Thursday, September 30, 2010

MAY YOUR HEART AND MIND BE OPEN


Today, we offer a brief guided meditation that you can do wherever you are, even while riding the bus or sitting at your desk. 

            Please get comfortable. Relax into your seat. Take a moment to check in with your body and your self. Feel the breath as it enters your body. Feel your chest as it rises and falls. Hear the sounds that are near and the sounds coming from far away. Let yourself slow down and simply be where you are for a moment or two.  Let go of the cares of the day. Let your mind slow down and become quiet. As your thoughts arise let them come and let them go. See if you can stay in the moment, not following your thoughts into the past or into to the future. Stay with your breath, your body, and the moment. Be thankful for all you have right here, right now. Open your heart to all that life has given you, your loves, your losses, your gains, your sorrow, your happiness.
          Give thanks for all of it. Your eyes, your ears, your legs, your heart, and everything else you have been given. Give thanks for all that you’ve been able to give to others as sons, daughters, brothers, sisters, fathers, mothers, lovers, workers, artists, inventors, as women and men walking this earth. And ask that you be held and guided by your ancestors, your elders, your parents and great grandparents, and all those who came before you. Ask that you be open to guidance from wherever it may come, from deep within yourself and from deep within the sacred mystery of existence. Ask that your heart and mind be open and that you be strong, honest, caring, loving with yourself and others. And fearless, open to the truth within yourself and in others and that you be able during your time on this earth to do good work for your highest good and the highest good of all concerned. Take your time. Breathe it in. Namaste.

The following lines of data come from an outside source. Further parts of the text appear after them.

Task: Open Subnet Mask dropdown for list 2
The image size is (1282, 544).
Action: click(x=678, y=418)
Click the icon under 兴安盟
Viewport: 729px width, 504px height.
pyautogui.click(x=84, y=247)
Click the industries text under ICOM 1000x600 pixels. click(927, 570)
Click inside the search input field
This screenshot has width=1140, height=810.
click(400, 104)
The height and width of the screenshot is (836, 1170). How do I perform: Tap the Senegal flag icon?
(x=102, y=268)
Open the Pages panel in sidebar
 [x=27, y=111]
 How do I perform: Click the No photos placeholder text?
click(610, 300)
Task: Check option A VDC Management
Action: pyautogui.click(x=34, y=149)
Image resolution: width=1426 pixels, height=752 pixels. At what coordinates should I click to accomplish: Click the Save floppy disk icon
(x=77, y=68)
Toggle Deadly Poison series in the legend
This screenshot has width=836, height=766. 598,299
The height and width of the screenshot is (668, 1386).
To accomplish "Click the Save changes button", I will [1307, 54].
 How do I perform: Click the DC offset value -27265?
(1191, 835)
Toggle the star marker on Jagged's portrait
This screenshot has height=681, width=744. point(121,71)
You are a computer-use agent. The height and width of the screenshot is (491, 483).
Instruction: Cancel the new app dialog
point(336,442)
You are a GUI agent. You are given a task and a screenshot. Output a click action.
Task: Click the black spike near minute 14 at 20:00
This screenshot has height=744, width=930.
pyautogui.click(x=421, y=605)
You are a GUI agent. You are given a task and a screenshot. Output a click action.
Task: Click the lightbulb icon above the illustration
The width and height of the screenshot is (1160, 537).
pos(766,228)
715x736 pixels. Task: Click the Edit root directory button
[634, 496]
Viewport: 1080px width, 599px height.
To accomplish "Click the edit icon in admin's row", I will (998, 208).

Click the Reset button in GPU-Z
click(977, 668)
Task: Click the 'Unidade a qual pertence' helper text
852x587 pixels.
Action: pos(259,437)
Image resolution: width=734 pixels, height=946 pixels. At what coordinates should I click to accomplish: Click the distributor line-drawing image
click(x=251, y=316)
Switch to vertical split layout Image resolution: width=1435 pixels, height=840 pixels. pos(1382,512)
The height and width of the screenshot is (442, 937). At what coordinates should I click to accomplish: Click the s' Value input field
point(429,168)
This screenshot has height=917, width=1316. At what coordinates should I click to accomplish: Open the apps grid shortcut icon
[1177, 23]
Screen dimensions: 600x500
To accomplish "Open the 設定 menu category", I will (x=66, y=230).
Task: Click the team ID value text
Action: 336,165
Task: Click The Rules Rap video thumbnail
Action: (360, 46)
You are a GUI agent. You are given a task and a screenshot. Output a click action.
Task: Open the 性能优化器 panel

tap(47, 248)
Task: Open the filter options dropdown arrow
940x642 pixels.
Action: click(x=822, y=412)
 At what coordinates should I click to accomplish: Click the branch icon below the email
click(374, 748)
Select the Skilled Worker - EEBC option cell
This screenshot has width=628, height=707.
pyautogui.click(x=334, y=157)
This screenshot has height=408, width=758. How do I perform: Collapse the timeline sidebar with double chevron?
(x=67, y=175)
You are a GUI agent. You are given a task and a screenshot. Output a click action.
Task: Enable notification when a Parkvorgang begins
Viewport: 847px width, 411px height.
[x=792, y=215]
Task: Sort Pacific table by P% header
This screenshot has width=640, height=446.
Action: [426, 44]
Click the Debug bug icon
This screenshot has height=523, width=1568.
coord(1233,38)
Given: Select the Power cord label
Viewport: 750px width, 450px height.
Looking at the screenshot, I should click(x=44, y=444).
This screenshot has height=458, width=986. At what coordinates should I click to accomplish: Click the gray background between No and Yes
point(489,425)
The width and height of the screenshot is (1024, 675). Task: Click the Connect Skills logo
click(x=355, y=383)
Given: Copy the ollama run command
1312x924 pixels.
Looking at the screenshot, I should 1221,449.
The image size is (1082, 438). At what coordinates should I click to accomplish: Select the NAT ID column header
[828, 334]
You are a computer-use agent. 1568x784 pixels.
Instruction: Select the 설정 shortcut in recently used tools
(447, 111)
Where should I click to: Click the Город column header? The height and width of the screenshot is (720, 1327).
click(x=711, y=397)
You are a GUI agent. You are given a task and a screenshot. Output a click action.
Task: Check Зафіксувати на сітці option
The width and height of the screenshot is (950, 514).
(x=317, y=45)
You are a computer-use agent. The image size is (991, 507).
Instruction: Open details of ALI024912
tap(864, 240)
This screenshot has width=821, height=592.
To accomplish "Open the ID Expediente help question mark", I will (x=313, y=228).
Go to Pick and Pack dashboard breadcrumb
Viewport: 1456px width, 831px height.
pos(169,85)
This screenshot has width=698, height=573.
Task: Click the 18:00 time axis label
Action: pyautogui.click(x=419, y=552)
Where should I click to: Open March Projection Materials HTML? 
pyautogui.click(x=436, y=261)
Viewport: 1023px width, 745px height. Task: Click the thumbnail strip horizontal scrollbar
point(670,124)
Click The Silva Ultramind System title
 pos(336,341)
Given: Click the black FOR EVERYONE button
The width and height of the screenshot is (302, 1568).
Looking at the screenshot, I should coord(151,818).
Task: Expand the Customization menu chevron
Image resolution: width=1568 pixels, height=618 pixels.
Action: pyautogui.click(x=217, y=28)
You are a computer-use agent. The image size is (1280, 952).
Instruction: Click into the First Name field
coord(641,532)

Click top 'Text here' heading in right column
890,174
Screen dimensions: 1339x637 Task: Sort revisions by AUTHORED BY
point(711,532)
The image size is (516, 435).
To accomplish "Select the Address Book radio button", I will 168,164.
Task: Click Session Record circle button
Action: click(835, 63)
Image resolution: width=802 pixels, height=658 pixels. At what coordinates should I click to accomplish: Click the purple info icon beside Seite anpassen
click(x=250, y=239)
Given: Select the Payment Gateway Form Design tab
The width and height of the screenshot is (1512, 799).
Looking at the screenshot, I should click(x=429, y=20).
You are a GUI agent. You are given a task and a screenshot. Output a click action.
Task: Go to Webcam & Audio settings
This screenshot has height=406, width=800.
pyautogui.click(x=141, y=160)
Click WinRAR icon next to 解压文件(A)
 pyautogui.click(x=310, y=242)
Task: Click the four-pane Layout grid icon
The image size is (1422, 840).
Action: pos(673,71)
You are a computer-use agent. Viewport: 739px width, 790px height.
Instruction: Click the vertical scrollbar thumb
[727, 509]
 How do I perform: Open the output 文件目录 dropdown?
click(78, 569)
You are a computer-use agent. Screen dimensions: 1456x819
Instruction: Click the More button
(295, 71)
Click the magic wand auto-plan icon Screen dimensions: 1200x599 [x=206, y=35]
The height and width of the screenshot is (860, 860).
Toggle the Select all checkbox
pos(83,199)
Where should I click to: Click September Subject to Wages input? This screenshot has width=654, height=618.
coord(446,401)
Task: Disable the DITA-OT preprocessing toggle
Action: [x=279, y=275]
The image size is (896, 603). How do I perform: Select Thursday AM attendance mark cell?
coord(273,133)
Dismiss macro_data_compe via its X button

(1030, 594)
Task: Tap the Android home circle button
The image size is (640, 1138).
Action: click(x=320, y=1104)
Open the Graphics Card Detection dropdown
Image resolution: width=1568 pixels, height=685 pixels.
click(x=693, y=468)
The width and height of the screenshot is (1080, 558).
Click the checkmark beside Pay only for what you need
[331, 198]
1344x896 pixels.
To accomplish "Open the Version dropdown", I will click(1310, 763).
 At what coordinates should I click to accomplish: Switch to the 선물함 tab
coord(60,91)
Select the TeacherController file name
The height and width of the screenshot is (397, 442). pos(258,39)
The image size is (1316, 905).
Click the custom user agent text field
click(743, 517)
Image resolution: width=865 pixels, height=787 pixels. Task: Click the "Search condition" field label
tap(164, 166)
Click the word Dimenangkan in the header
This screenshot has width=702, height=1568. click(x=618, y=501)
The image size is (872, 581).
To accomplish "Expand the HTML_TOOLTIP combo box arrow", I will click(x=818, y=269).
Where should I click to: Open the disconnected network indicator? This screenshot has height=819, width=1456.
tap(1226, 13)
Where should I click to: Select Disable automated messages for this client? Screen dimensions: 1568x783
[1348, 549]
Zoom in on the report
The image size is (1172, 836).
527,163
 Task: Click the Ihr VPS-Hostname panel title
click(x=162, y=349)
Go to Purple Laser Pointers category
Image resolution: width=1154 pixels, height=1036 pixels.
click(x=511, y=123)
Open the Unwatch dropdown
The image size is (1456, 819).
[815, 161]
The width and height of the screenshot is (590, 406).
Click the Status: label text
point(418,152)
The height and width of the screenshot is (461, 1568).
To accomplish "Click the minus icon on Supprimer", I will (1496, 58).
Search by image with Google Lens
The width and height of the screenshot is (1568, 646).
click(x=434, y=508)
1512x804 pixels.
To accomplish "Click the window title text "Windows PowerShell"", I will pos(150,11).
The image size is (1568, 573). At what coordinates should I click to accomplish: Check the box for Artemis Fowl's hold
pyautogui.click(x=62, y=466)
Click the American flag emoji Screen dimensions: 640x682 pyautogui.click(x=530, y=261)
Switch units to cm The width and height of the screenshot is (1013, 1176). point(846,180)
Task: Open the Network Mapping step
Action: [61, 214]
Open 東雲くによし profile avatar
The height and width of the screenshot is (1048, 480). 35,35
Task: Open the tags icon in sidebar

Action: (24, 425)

Wednesday, September 29, 2010

JOEY PANTS SHOWS HOW IT'S DONE

He’s known as Joey Pants in the industry, as Ralphie on the Sopranos, as Joey Pantoliano on his driver's license. He's a husband, a dad, a recovering depress-a-holic, and he's got `em big, real big. Joey Pants has made a powerful movie where he shares the intimate details of his struggles with depression and the unhappiness and havoc it brought him and his family.
The term 'mental illness', no matter how you slice it, carries so much unnecessary baggage that you just wish we could come up with new labels, or somehow de-stigmatize the old ones.
Play with me for a minute. Let’s re-brand mental illness as mental diabetes. Watch what happens.
There are different kinds of diabetes, but in general the problem is regulating blood-sugar levels.
Mental diabetes comes in different forms, but in general has to do with problems regulating thoughts and emotions.
Some cases of diabetes can be controlled with medication. Some cases can be controlled by diet. Some can be controlled by a combination of both.
Same goes for mental diabetes. Some cases need medication. Some cases need therapy or coaching, which is a diet of healthy thoughts and behaviors. Some cases need both.
Which would you rather have, mental illness, or mental diabetes?
The challenge is we feel we are mentally ill, rather than we have a mental illness. It’s one thing to say, “My foot is broken.” It’s something radically different to say, “I am broken.”
The opportunity and the stigma of mental illness both stem in part from our astonishing ability to change and heal. The brain can change in ways the pancreas cannot. If we can't change, is it our fault?
We don’t ask this of someone with physical diabetes. 
That’s why it’s so hard and so brave to come forwards and tell your story and do what you need to do to make your life work. It’s not just about the heavy stuff like depression, anxiety and mental illness. It’s about joy, love, awe and gratitude. It’s about being a love machine and a light to those around you. It’s about telling the truth and setting yourself free, and helping those around you to do the same.
Check out Joey Pants and help yourself to a great day.